- [Provided data]
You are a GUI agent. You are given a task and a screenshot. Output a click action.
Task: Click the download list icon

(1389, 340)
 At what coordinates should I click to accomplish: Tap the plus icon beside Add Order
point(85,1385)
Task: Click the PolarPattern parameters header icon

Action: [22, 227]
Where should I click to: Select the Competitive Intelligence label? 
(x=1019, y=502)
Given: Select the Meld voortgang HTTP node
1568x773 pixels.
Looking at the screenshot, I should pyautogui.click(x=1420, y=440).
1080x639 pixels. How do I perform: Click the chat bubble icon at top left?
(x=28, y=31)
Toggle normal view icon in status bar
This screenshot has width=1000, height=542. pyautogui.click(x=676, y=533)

- [What is expected] Rewrite the listing starting at the line containing "1080x639 pixels. How" and ending at the end of the listing, with "chat bubble" changed to "speech bubble" and everything else left as it is.

- [Final result]
1080x639 pixels. How do I perform: Click the speech bubble icon at top left?
(x=28, y=31)
Toggle normal view icon in status bar
This screenshot has width=1000, height=542. pyautogui.click(x=676, y=533)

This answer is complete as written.